Title The truncated ghrelin receptor polypeptide (GHS-R1b) acts as a dominant-negative mutant of the ghrelin receptor
Author(s) P. K. Leung, K. B. Chow, P. N. Lau, K. M. Chu, Catherine B. Chan, C. H. Cheng, H. Wise
Journal Cellular Signalling
Date 2006
Abstract The dimerization properties of the ghrelin receptor (GRLN-R) and its non-signalling, naturally occurring, truncated splice variant (GHS-R1b) have been investigated in human embryonic kidney 293 cells heterologously expressing these proteins.
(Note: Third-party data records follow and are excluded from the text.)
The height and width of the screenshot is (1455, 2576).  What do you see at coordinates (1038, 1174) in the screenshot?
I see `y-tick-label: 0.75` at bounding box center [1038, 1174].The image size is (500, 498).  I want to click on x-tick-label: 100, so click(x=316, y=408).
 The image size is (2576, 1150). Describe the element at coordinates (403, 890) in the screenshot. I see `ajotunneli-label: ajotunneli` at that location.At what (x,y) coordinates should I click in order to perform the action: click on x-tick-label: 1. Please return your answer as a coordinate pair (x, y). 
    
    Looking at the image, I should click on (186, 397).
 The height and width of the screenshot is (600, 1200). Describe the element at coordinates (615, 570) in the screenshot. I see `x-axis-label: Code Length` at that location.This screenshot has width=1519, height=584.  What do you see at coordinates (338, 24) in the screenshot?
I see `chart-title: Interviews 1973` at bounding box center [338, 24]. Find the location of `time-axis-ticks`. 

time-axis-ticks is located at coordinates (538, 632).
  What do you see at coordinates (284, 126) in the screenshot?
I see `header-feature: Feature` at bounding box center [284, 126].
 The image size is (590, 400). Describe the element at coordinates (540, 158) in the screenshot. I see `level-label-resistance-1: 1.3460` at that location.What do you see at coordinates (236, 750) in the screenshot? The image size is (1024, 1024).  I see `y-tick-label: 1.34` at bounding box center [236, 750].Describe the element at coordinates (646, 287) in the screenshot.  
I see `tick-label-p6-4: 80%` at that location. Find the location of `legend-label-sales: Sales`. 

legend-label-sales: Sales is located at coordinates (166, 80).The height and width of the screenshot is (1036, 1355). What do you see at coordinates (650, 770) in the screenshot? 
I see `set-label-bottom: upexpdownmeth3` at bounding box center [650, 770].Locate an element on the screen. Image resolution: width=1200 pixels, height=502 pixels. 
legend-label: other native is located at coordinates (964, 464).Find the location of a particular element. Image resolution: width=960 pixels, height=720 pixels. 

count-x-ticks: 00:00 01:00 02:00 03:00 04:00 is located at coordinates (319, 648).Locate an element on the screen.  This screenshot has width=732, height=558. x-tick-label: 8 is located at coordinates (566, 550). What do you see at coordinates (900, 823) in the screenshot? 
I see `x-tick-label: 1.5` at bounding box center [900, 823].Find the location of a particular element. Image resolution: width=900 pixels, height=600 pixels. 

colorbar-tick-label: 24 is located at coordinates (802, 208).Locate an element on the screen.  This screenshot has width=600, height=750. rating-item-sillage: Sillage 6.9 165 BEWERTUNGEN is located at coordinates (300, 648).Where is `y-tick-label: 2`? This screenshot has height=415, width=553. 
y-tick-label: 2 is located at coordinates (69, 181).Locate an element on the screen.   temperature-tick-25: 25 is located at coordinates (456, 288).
Using the techniques of bioluminescence resonance energy transfer and co-immunoprecipitation, we detected the formation of GRLN-R homodimers and GRLN-R/GHS-R1b heterodimers, but ghrelin-induced conformational changes were only detected in the GRLN-R homodimers. When the expression of GHS-R1b exceeded that of GRLN-R, there was a decrease in the cell surface expression of GRLN-R with a consequent decrease in constitutive activation of phosphatidylinositol-specific phospholipase C (PI-PLC). Furthermore, there was no change in ghrelin affinity, and the efficacy of cell signalling as measured by stimulation of PI-PLC and extracellular signal-regulated kinase 1/2 was unchanged. Cellular localization studies suggest that GRLN-R is normally distributed between the plasma membrane and cytosolic fractions, but in the presence of GHS-R1b, GRLN-R is localized to the nucleus. Therefore, we propose that the decrease in GRLN-R constitutive signalling was due to translocation of GRLN-R to the nucleus due to the formation of GRLN-R/GHS-R1b heterodimers. Therefore, GHS-R1b appears to act as a dominant-negative mutant of the full-length GRLN-R.